What is required
How many lines in the entries below contain the string "will"? Reply with the number only.
Start of Data for this task
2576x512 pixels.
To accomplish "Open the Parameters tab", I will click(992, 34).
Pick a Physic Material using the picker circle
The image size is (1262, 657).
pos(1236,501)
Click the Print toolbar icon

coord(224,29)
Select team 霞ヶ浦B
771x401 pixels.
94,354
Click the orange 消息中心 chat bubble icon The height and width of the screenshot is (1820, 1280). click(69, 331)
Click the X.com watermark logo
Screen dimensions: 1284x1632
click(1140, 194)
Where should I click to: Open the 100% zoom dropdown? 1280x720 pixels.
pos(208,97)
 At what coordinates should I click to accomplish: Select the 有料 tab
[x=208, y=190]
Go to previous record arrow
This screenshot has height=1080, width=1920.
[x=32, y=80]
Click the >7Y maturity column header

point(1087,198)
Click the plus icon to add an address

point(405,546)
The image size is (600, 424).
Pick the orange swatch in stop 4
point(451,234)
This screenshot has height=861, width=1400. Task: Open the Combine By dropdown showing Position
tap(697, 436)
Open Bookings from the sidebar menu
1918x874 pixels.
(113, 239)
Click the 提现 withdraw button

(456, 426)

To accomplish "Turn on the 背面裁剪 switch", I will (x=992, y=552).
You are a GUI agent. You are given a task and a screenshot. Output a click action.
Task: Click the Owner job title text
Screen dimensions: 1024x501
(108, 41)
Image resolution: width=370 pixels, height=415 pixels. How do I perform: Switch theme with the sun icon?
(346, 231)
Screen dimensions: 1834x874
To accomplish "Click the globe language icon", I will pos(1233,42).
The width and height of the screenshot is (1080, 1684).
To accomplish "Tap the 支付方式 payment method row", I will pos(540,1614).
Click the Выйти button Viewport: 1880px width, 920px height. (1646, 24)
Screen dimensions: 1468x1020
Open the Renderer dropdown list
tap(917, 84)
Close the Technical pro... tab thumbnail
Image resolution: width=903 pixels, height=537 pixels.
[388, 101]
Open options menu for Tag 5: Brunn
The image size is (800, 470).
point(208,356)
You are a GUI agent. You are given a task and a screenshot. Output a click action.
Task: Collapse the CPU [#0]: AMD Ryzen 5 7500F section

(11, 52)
End of Data for this task
Written solution
4